El valor de la imagen

La indiferencia

Desde el contexto coloquial, podría decirse que la indiferencia es una actitud humana que conduce a la insensibilidad, a la anestesia afectiva, a la frialdad emocional y a la falta de solidaridad. Es, además, un mecanismo de auto-defensa que atrinchera el yo de la persona por miedo a perder su estado de confort, a ser menospreciado, desconsiderado, herido, puesto en tela de juicio o ignorado.

Estudiosos del comportamiento humano, han puntualizado que la indiferencia es capaz de endurecer los corazones. También, puede llegar a impedir la identificación con el sufrimiento ajeno. Frustra las potencialidades de afecto y compasión, acoraza el ego e invita al aislacionismo interior. Por lo general, la indiferencia es una actitud que caracteriza a los que sufren de auto-estima baja.

Cuando la indiferencia es utilizada como recurso mediático para afectar intereses y dañar el estado de ánimo de los demás, se crea un clima adecuado para el surgimiento de la desconfianza,  lo inhumano, lo injusto y de la hipocresía. Por lo general, la indiferencia se convierte en  terreno fértil  donde nacen, crecen y se reproducen valores perversos como la mezquindad, el irrespeto y el individualismo.

La indiferencia que se ejerce consciente para dañar la imagen de reputación y la buena honra de los demás, a cambio de una cuota de poder o de recibir determinados beneficios personales, es considerada como un virus que envenena y mata la solidaridad humana. También, este tipo de indiferencia sirve de plataforma a la corrupción, a la impunidad y a la injusticia.

Desde el contexto de la psicología, se afirma que el individualismo es la base de la indiferencia. En este sentido, se ha dicho que los indiferentes son seres inseguros, fríos, hipócritas e incondicionales. Siempre y cuando el viento sople a su favor, no tienen problema en mentir, engañar y traicionar, sin importar la magnitud del daño provocado a sus semejantes, como consecuencia de sus irresponsables y egoístas acciones.  

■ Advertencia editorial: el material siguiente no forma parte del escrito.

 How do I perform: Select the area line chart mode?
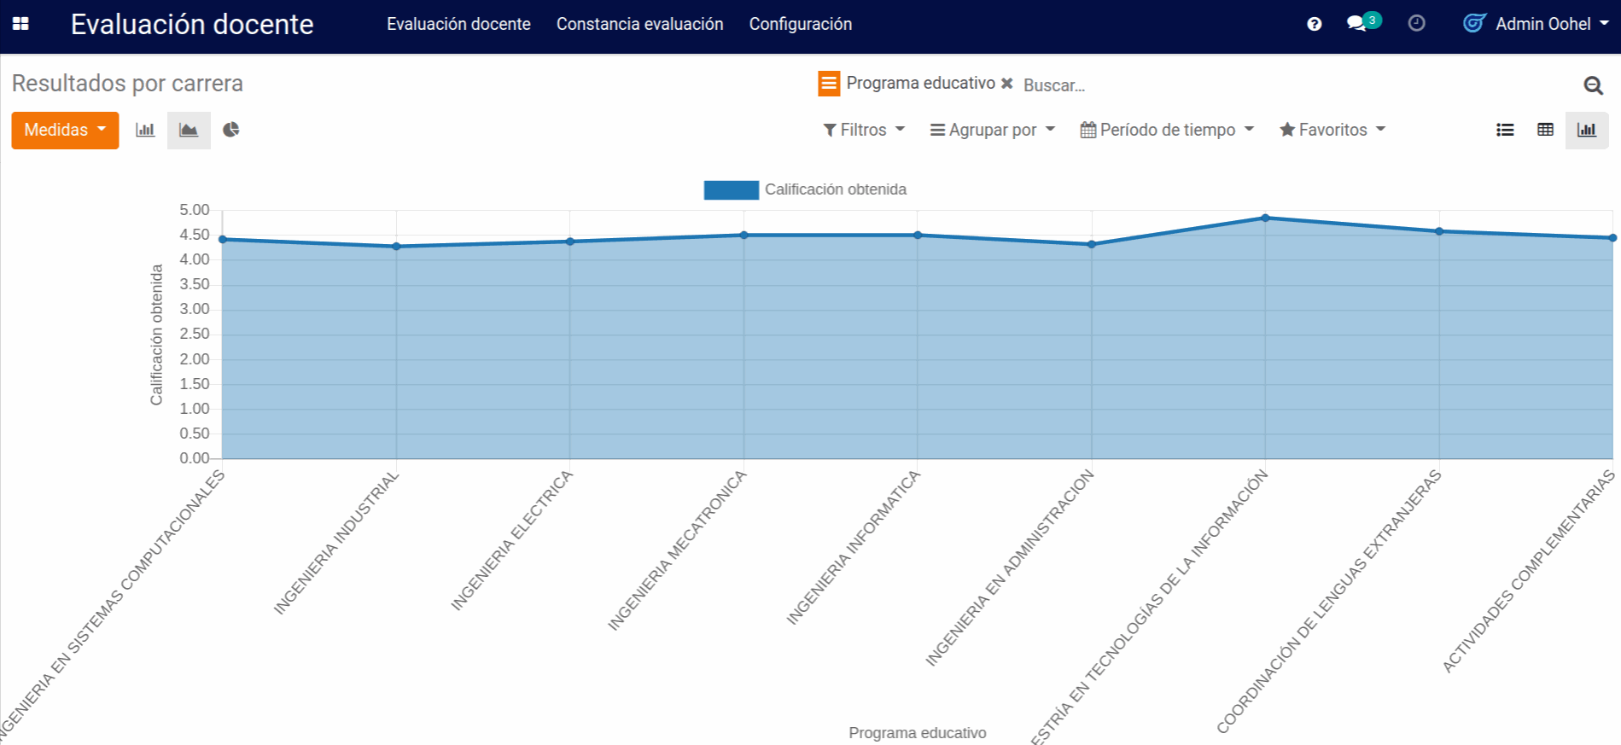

Se ha demostrado que los indiferentes solo reaccionan cuando ven que sus intereses están en peligro. Por este motivo, son fieles interpretes y practicantes del principio Maquiavélico: “El fin justifica los medios”. El concepto de solidaridad que poseen los indiferentes, es radicalmente distinto al de Nelson Mandela, Madre Teresa de Calcuta, Mahatma Gandhi, Ernesto Guevara, entre otros.